§ **COMPITI**:
[A] Risponda a queste domande sul testo relativo alla storia della musica colta:
(i) Da quale forma musicale parte il percorso storico descritto?
(ii) Quale percentuale degli autori ci viene tramandata, secondo la stima del testo?
(iii) Quali due compositori delimitano l'olimpo dei "soliti noti"?
[B] Prosegua il testo sulla storia della musica colta, cominciando subito dopo la sua ultima frase.

La storia della musica colta, con il suo lungo percorso che si snoda in più di mille anni a partire dal canto gregoriano fino ai nostri giorni, è il frutto dell’opera di svariate migliaia di autori, anche se quelli che ci vengono tramandati e dei quali ascoltiamo i loro lavori solitamente non rappresentano che a malapena il cinque per cento, ad essere a dir poco ottimisti. Al di là dell’olimpo nel quale trovano posto i soliti noti, da Bach a Stravinskij, abbiamo modo di conoscere e di ascoltare mediamente (e questo vale anche per noi critici e per gli altri “addetti al lavoro” nel campo musicale) poche altre decine di compositori che a turno vengono magari scoperti o riscoperti, tirati fuori dal dimenticaio del tempo per poi magari tornarvi, lasciando il posto ad altri colleghi, defunti da poco o da secoli, altrettanto “ingiustamente dimenticati dalla storia e dai posteri”. Infine, ad un ulteriore gradino inferiore, come se fosse un girone infernale di dantesca memoria, troviamo lo sterminato arcipelago dei “carneadi”, ossia di coloro che rappresentano l’ossatura della plurisecolare tradizione musicale occidentale, i “peones del pentagramma”, gli onesti “musici”, quelli che hanno impregnato nel tempo il tessuto sociale e culturale occidentale con la loro opera di insegnamento, didattica, trasmissione del sapere musicale e anche di composizione, consci del fatto di non essere dei geni e di non poter ambire ai posti privilegiati dell’olimpo, ma depositari della materia sonora e dell’arte di saperla divulgare, oltre a confezionare opere che, ascoltate ancora oggi, non fanno storcere il naso o sorridere sotto i baffi con malcelato imbarazzo.

§ **SEZIONE DATI**:
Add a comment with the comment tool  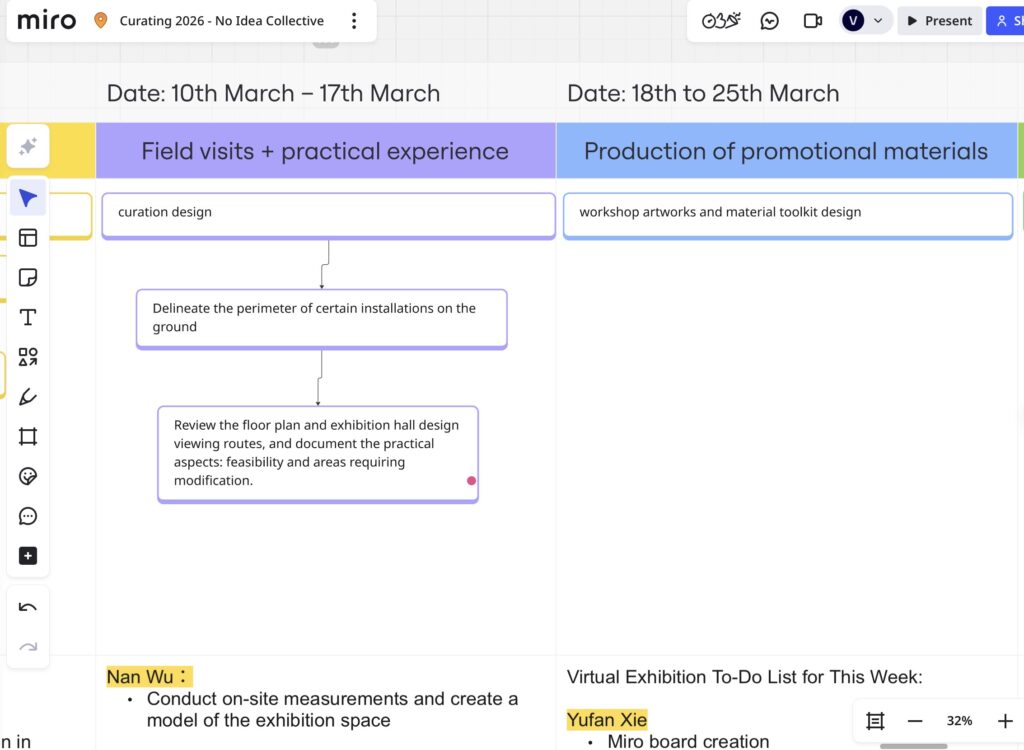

§ **RISPOSTE**:
[A]
(i) Dal canto gregoriano.
(ii) A malapena il cinque per cento.
(iii) Bach e Stravinskij.

[B]
A quest’ultima categoria (ripensandoci bene, ultimo gradino suona, è il caso di dirlo, alquanto perfido e politically uncorrect) appartiene sicuramente il roveretano Giacomo Gotifredo Ferrari, nato nel 1763 e morto a Londra nel 1842, ossia in un lasso di tempo in cui fu sicuramente (e felicemente) figlio di quel classicismo viennese nel quale si riconobbe non solo a livello musicale, ma anche culturale ed esistenziale, fedele suddito austroungarico e depositario di un ésprit de vie votato al monarchismo e a una concezione sociale refrattaria e antitetica agli ideali rivoluzionari che lo costrinsero ad abbandonare Parigi e l’incipriato ambiente mondano delle Tuileries all’indomani della fine della monarchia; ma Ferrari, malgré soi, non si riconobbe poi nei panni del nipote di un Romanticismo che non comprese e che non accettò mai, lontano a livello siderale da quel concetto di Sehnsucht che animò lo spirito della musica e della cultura romantiche, così come da quelle istanze titaniche insufflate a turno da un Beethoven e da un Jean-Paul, e se per questo nemmeno dal Romanticismo più compassato e più aperto a un Classicismo apollineo incarnato da Mendelssohn (il quale, è bene ricordarlo, morirà solo cinque anni dopo Ferrari, anche se le differenze musicali tra i due sono almeno di cinquant’anni).

Sì, perché il compositore roveretano, seppure fu un cosmopolita, capace di viaggiare tra Roma, Napoli, Parigi e Londra, e quindi entrando in contatto (privilegio che toccò a pochi all’epoca) con musicisti, tra gli altri, come Giovanni Paisiello, Muzio Clementi, Franz Joseph Haydn e Luigi Cherubini, rimase un uomo e parallelamente un artista votato al Welt von Gestern, al “mondo di ieri”, improntato a una concezione classica dal retrogusto rococò, votato a una mondanità fissata sulle tele di un Watteau e di un Constable, nei romanzi di un Laurence Sterne e di un Pierre Choderlos de Laclos, così come nella rassicurante dimensione dell’ancien régime mandato in frantumi dalla rivoluzione francese che costrinse Ferrari a lasciare Parigi per trovare rifugio in quel di Londra.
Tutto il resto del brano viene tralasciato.